Love this, the "discipline in early stages" is the key bit as once you get a certain distance in it becomes much more difficult to start trying to add deterministic steps rather than guardrials.
The shadow version idea is the part that interests me most β but in practice, how do you decide when a deterministic tool is "good enough" to replace the AI fallback? Seems like that threshold is where most of the engineering complexity hides.
Definitely is complex, even if the principle is simple.
Put it like this, the whole system spec to make this work (at an enterprise scale) is around 90 pages!!
But they key point is that you treat the deterministic part as you would any code - unit tests, tests on old data and known outcomes etc. So the deterministic part would get the same level of review, verification and scrutiny as any code that would go in your codebase (except we can "shortcut" some parts if we have enough edge case data, historic data etc. that we can validate against).
And as always you can always fall back to AI on poor inputs that don't match your deterministic code so we get a lot of robustness from that as a secondary backstop.
Also you can remove 95% of the complexity by just getting an AI to point you at where it thinks it can automate, and then working with it to build the automation and when you are happy, just switch it in!
Great read!
Thanks! <3
The DriDe concept maps well to what I've seen building AI-powered apps. Every time I add a feature that uses LLM output, there's a natural tension between letting the model be creative and making the output predictable enough that the UX doesn't break.
The practical solution I've landed on is layered constraints β let the model generate freely, then run the output through deterministic validation before it hits the user. Structured output schemas, regex guards on critical fields, fallback defaults. The AI handles the hard creative work, the deterministic layer makes it reliable.
Curious whether your framework accounts for the cost of determinism β sometimes the "drift" is where the value is, and locking it down too early kills the product's differentiation.
Deterministic validators are great and, despite how I phrased it, will probably exist in most systems.
I merely mean that you shift your thoughts from "how do I guard against mistakes / hallucinations" to "how do I get rid of AI wherever I can".
The way I am approaching it is via blackboarding, an idea my CTO floated a while back but the tech wasn't ready for. Deterministic atoms, watching a central board can create emergent workflows that can, in theory, be all deterministic without losing flexibility.
Still a theory on that side of things, but in general I think 95% of what most people are using AI for can definitely be improved to the point you halve or even quarter AI usage without losing creativity / becoming too rigid.
I like the layered constraints, that is an equally complex problem space that is fun to work in / on!!

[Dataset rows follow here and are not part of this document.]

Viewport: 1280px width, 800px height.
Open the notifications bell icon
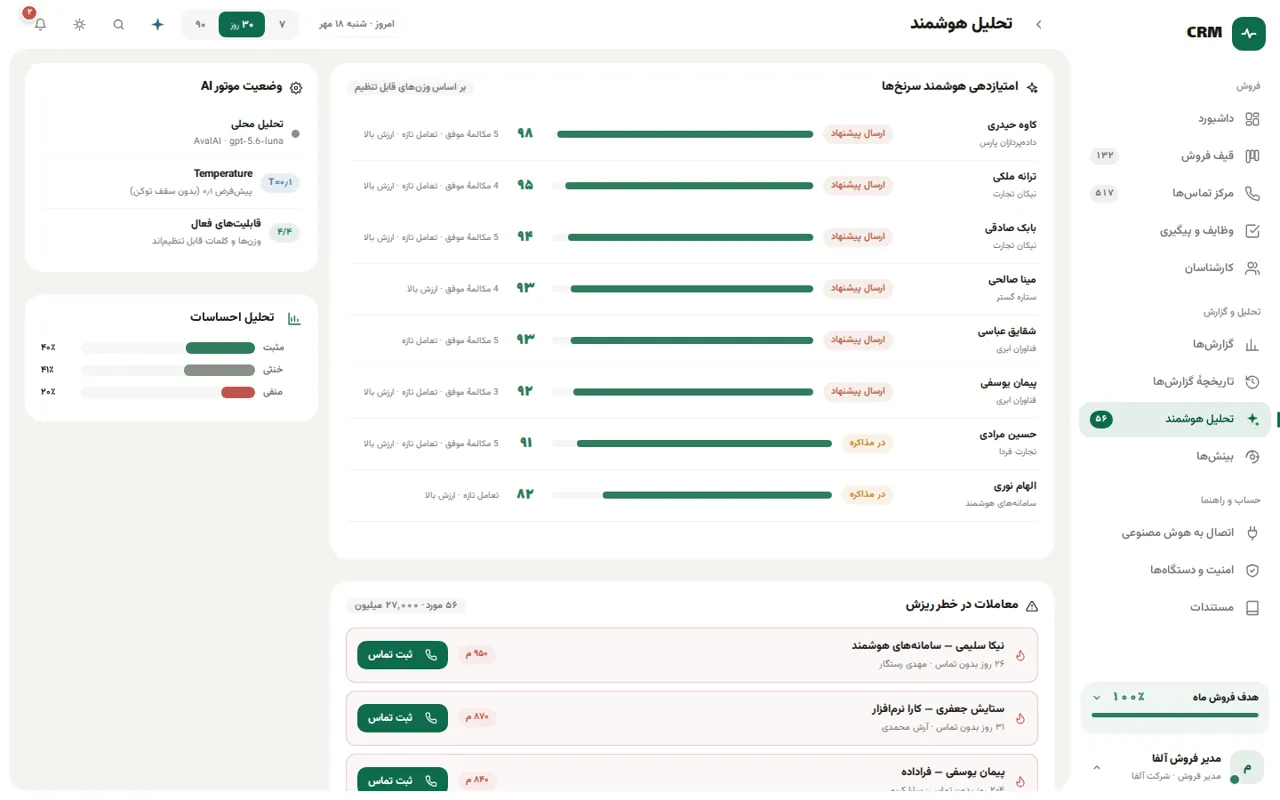[40, 24]
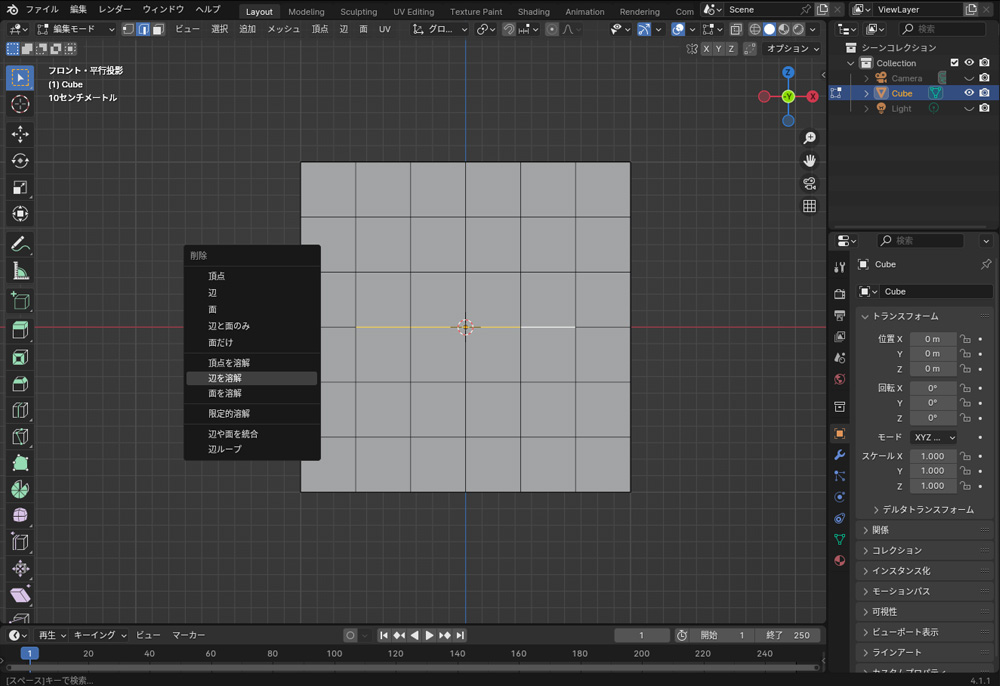Click the viewport zoom magnifier icon

tap(809, 138)
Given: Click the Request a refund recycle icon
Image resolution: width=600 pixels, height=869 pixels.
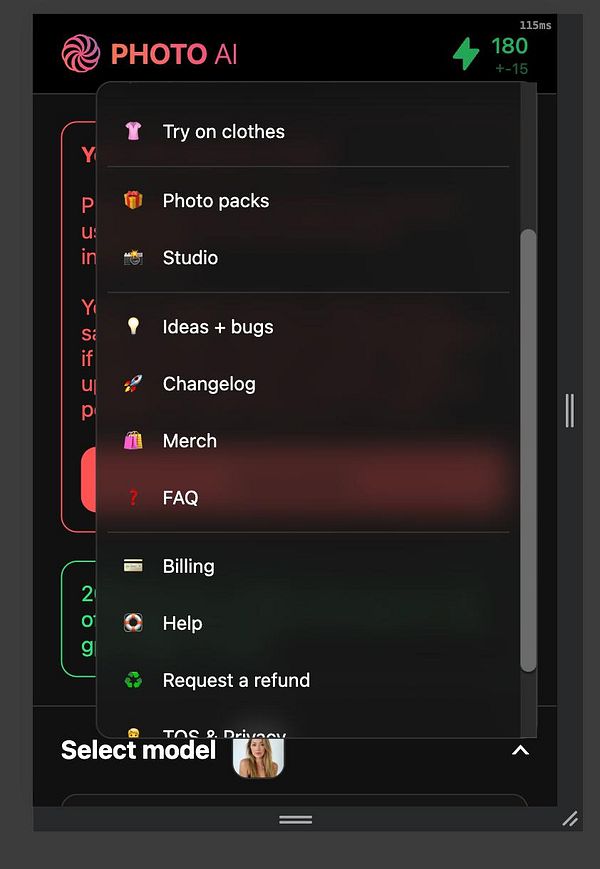Looking at the screenshot, I should click(131, 679).
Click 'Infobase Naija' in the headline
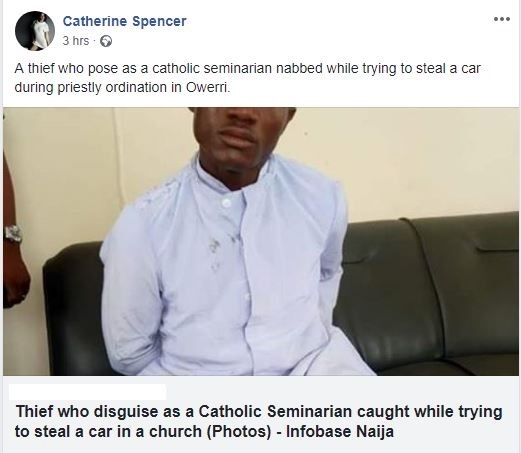Image resolution: width=521 pixels, height=453 pixels. pos(340,432)
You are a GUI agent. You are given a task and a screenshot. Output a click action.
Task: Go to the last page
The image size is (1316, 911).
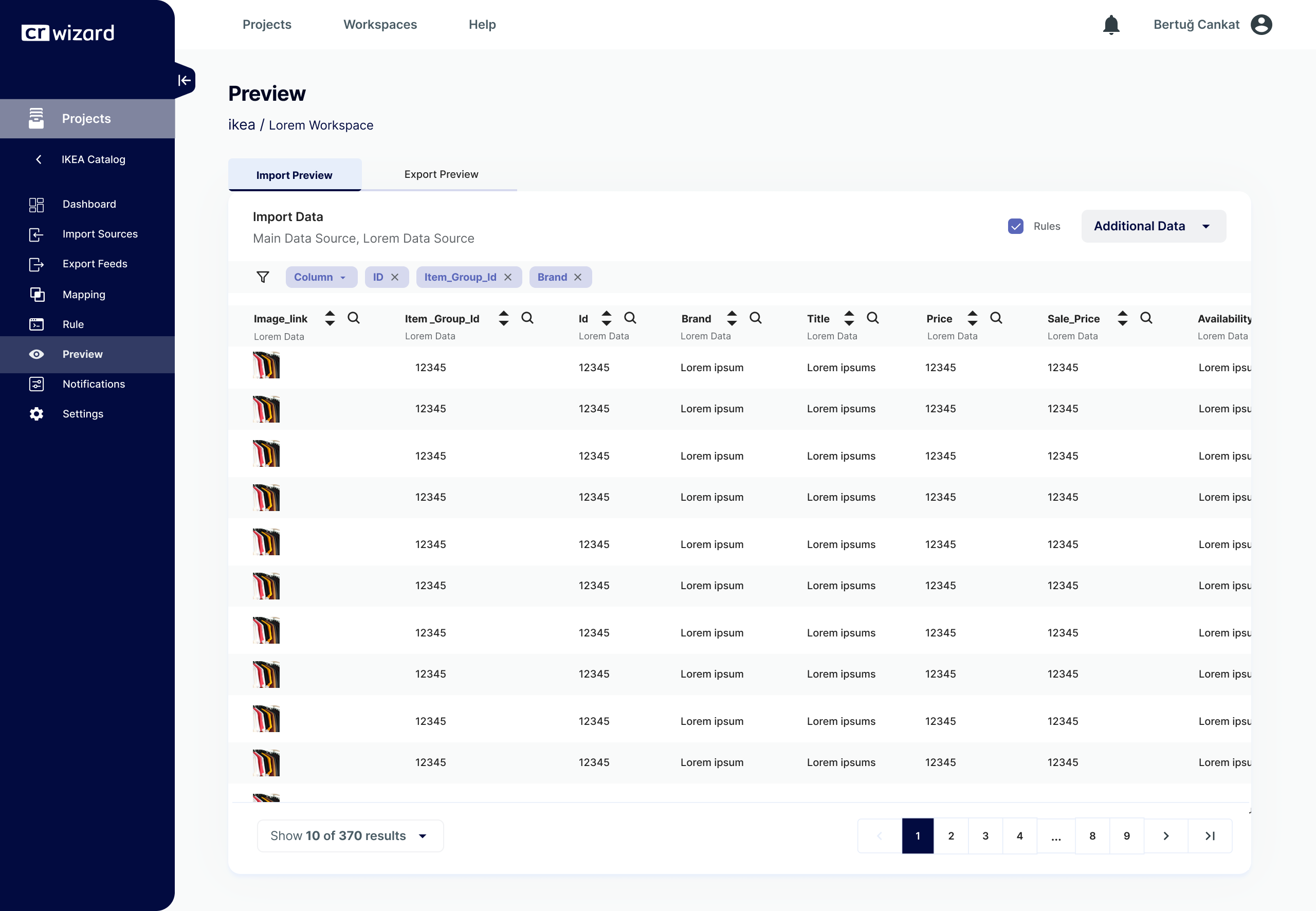1210,835
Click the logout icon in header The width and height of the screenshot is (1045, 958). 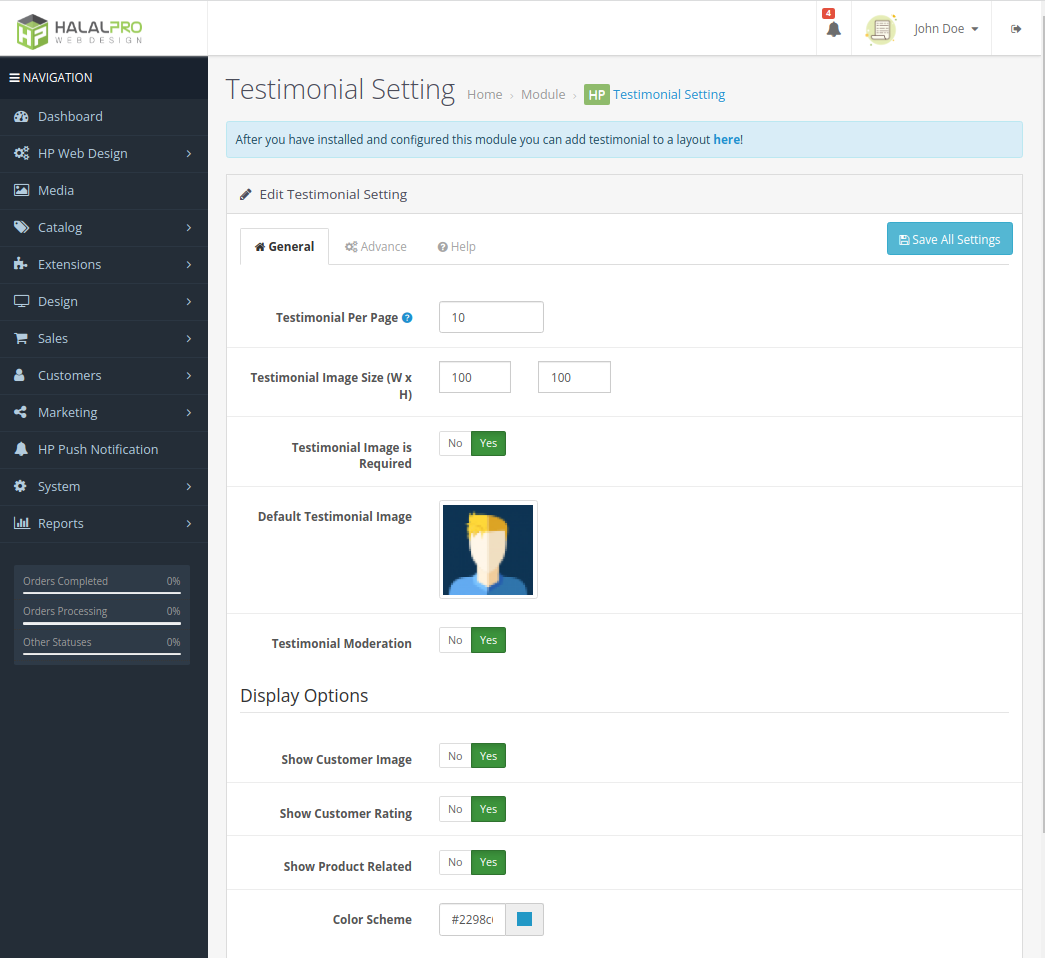coord(1016,29)
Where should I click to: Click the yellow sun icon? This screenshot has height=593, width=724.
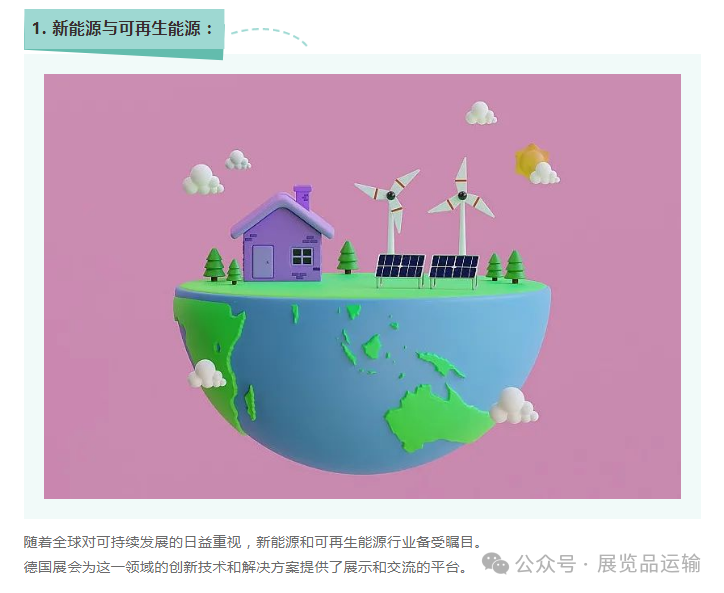point(531,160)
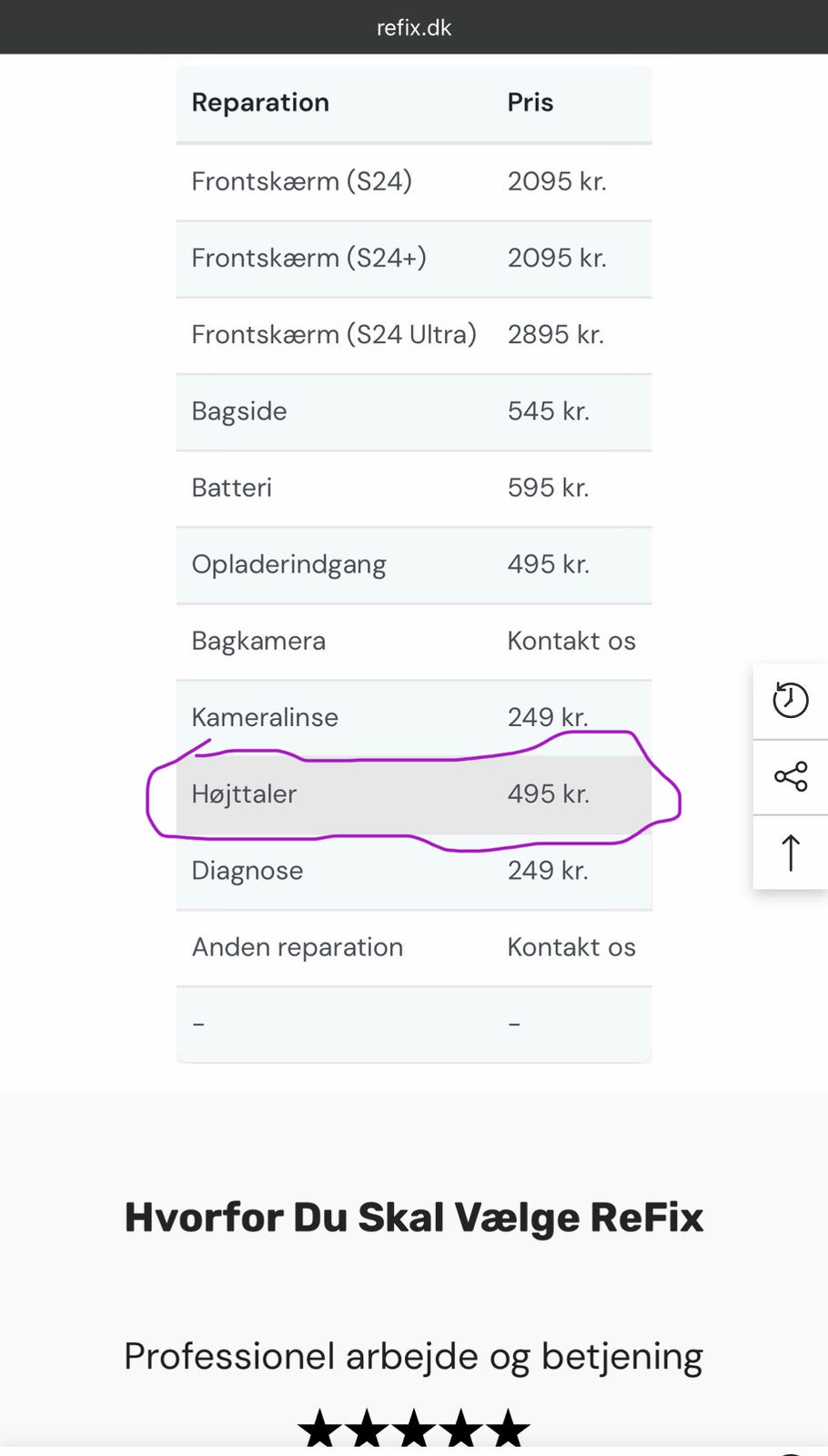The height and width of the screenshot is (1456, 828).
Task: Click the Pris column header
Action: pyautogui.click(x=530, y=103)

Refreshing this mature take on AI use
Great job!
thanks!
I love the idea. I do this manually constantly, because I don't quite trust that AI will effectively identify and DRY up these processes well enough across systems. Maybe within a skill, but architecting across skills is my current goal. e.g. Need prospect enrichment information for processes x, y, and z? Use the single mcp that does that which looks at our cache first before hitting a waterfall of potential enrichment services, all deterministically, before reverting to an AI SearchMonster.
But, I like the idea... you'd think this would come built in with the agent skills. But alas, I guess their goal is to drive token usage rather than reduce it.
After reading this post, AI is definitely still in its infancy. It also opened my eyes about it being non-deterministic. Even if one process slips up, that could be costly and terrifying!